CT supplements a diagnostic procedure called bone scintigraphy, which involves injecting a radioactive material into the body and tracking the activity of the material. CT helps the doctor evaluate areas of increased uptake of the radioactive material, particularly in the spine. Bony lesions, such as pseudoarthrosis, fractures, spinal canal narrowing, and facet inflammatory disease can be detected using CT.
Magnetic Resonance Imaging
Advantages of magnetic resonance imaging (MRI) include direct visualization of cartilage abnormalities, detection of bone marrow edema (an abnormal buildup of fluid), improved detection of erosions, and safety from possible radiation hazards.
MRI may have a role in the early diagnosis of sacroiliitis. The detection of synovial enhancement at MRI has been found to correlate with disease activity as measured by laboratory tests. MRI has been found to be superior to CT in the detection of cartilage, bone erosions, and bone changes beneath the cartilage. MRI is also sensitive for assessment of activity early in the course of ankylosing spondylitis and may have a role in monitoring the treatment of patients with active ankylosing spondylitis.

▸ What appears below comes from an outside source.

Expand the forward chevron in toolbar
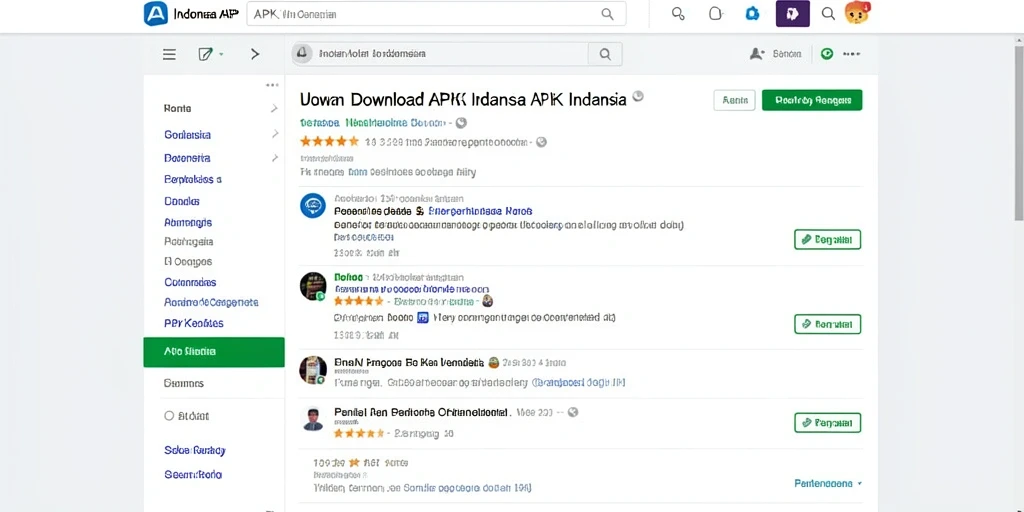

In long-standing ankylosing spondylitis, MRI detects pseudoarthrosis, diverticula associated with cauda equina syndrome (severe compression of nerves at the bottom of the spinal cord), and spinal canal stenosis (narrowing or constriction). In patients with fracture complications or pseudoarthrosis, MRI is useful for assessment of spinal canal narrowing and cord injury. MRI is considered to be mandatory in patients with neurologic symptoms, especially in those with neurologic deterioration after established spinal cord injury.
Bone Scintigraphy
Scintigraphy has been used to detect early sacroiliitis, but conflicting results have been reported concerning its accuracy. An increase in the uptake of radioactive material by bone based on bone scintigraphy findings may also be used to evaluate active ankylosing spondylitis. Sites affected include the limb joints and entheses. An important application is the evaluation of patients with long-standing ankylosing spondylitis who develop new pain with or without a recent history of trauma. Focal areas of radioactive material uptake may indicate a fracture or pseudoarthrosis.